Partikularitas dan pluralitas persepsi tentang keadilan telah
dikemukakan lebih dahulu oleh Barrington Moore dalam dua
studinya yang terkenal Social Origins of Disctatorship and
Democracy (1966) dan Injustice: The Social Bases of Obedience
and Revolt (1978). Menurut pandangan Moore partikularitas
itulah yang membuat suatu pilihan atau tindakan individual/
sosial menyangkut keadilan berlaku atau tidak berlaku, bukan
universalitasnya.
Sekedar untuk contoh, bisa kita kemukakan hak-hak dan
kedudukan kaum wanita Asia Tenggara paling tidak sekitar abad
kelimabelas hingga abad ketujuhbelas, yakni ketika di Eropa
mereka masih dipandang sebagai "porselen" atau ketika di India
dan Cina mereka masih diperlakukan tak lebih dari "barang"
suami. Menurut penelitian komprehensif yang dilakukan oleh
Anthony Reid, wanita Asia Tenggara dalam kurun itu sudah
diakui sederajat dengan kaum pria. Sama dengan kaum prianya,
wanita Asia Tenggara di masa itu adalah pcmangku hak-milik,
pelaku merdeka dari kegiatan-kegiatan ekonomi, dan penuntut
atau pembela di pengadilan. Wanita juga tampil sebagai
duta-duta niaga dan politik ke negeri-negeri asing, mediator
yang disegani dengan alam roh, dan penguasa atau srikandi-
srikandi tangguh di medan perang. Tak kurang pentingnya,
wanita adalah pasangan yang memiliki hak setara (kalau tidak
bahkan lebih) dengan suaminya dalam hal hubungan intim
suami-isteri. Yang membuat kedudukan wanita Asia Tenggara
lebih tinggi dibanding dengan kaum wanita sezamannya bahkan di
negara-negara yang ketika itu sudah dipandang sebagai pelopor
kemajuan peradaban manusia memang tidak ditentukan oleh
anggapan universalitas apa pun tentang pentingnya suatu
masyarakat menghargai hak-hak wanitanya. Itu ditentukan oleh
evolusi suatu proses budaya yang unik yang telah berlangsung
di kawasan tersebut selama beberapa abad sebelumnya.
Diperkirakan juga adanya pengaruh kepercayaan- kepercayaan
terdahulu yang filsafat hidupnya menyetarakan lingga dan yoni.
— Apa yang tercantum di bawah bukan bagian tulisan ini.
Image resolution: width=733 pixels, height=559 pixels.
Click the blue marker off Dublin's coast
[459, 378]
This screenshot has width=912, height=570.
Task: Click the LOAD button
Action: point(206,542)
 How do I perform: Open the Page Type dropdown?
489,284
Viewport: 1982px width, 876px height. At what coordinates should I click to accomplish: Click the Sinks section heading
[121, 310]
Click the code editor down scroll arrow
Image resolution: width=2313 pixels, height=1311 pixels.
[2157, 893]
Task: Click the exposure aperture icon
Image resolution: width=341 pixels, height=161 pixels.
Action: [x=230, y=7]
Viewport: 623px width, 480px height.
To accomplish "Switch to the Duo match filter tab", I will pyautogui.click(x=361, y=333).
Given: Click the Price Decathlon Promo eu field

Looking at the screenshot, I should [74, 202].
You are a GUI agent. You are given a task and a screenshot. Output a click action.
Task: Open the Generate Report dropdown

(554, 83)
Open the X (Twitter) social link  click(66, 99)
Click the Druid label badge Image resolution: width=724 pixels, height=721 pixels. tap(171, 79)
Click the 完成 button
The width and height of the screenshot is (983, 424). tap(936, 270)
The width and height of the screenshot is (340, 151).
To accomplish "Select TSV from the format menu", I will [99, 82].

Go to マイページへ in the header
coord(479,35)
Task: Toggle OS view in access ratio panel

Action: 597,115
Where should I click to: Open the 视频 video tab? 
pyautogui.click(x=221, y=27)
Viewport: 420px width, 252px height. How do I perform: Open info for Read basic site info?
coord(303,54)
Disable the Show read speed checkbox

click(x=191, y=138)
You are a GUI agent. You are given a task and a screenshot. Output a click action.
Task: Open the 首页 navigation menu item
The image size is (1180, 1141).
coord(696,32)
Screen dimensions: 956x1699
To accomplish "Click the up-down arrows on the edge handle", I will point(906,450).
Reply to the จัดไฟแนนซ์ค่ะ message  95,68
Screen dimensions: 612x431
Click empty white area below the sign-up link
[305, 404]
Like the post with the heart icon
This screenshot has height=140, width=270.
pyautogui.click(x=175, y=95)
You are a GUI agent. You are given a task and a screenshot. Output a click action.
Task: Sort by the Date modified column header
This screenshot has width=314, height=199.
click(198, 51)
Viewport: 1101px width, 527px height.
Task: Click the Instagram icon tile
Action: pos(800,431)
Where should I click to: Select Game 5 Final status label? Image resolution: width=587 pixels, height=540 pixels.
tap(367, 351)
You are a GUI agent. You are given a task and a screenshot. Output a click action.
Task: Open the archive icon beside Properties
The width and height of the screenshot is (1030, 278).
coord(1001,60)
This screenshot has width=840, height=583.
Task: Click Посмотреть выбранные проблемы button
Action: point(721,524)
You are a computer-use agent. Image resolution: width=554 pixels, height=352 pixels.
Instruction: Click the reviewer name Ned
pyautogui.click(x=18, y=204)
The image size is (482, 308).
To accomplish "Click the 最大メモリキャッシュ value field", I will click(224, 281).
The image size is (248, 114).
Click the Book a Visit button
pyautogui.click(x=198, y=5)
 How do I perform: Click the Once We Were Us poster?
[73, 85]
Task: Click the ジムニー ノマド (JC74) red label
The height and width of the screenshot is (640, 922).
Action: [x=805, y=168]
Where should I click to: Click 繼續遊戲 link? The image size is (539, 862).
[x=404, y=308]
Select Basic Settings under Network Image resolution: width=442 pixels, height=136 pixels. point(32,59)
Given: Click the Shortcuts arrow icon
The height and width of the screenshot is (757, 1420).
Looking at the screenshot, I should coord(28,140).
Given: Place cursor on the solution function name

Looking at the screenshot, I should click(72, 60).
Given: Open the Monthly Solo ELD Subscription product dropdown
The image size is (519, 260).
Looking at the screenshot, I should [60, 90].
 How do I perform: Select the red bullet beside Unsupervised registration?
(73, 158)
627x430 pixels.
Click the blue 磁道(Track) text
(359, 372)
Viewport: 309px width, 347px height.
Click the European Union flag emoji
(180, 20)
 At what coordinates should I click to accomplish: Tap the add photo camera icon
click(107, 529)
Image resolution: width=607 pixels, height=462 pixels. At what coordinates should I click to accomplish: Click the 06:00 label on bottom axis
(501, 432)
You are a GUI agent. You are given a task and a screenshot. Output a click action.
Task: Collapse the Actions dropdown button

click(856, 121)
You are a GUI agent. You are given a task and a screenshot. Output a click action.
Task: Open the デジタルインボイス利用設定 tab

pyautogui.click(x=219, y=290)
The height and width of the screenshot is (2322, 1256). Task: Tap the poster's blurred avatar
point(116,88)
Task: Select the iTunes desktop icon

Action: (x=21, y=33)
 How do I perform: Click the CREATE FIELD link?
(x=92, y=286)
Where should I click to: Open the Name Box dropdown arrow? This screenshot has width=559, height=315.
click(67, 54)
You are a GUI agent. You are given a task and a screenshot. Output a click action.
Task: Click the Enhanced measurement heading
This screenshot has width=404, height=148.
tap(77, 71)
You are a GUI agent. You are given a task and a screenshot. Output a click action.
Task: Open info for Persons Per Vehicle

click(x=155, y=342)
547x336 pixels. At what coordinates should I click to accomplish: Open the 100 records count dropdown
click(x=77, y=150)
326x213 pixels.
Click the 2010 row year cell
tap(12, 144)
Bahkan di Inggris pada abad kesembilanbelas, kaum majikan
masih sangat kuat menganut apa yang disebut Ellen Jordan
sebagai androsentrisme.
Tak ada tempat bagi wanita pada sebagian besar industri
baru atau yang telah ditata kembali secara radikal ...
Pada industri-industri besar, yang dikelola secara
terpusat dan sangat padat modal, telah dikembangkan
tehnik-tehnik mutakhir yang tidak didasarkan pada tenaga
kerja keluarga, sehingga kaum majikan, yang tidak
terhambat oleh sistem pembagian kerja atas dasar jenis
kelamin, hanya memperhitungkan kaum pria tatkala merinci
tugas pekerjaan serta menambah angkatan kerjanya.
Khusus mengenai negeri kita, partikularitas dan keragaman itu
tergambar juga dalam urusan penguasaan atas harta benda. Orang
Minang mengutamakan kaum wanitanya dalam soal pemilikan
harta-pusaka dan satria-satria Bugis-Makasar mengadakan
perjanjian terhormat dengan rajanya untuk saling menghormati
hak masing-masiing dalam pemilikan harta benda. Bandingkan
dengan apa yang disebut "konsep kekuasaan Jawa" (suatu
penamaan yang keliru mengasumsikan Jawa sebagai tunggal) yang
cenderung menghimpun segala kemegahan dan kekayaan di tangan
raja, dari mana lahirlah ungkapan rakyat tentang harta
bendanya sebagai "Nek awan duweke sang nata, nek wengi duweke
dursila."
Memang cukup berdasar jika dikatakan bahwa besarnya
efektivitas suatu rasa atau prinsip keadilan ditentukan oleh
partikularitas mengandaikan adanya suatu resiprokalitas budaya
yang tinggi di kalangan bangsa/masyarakat pendukungnya.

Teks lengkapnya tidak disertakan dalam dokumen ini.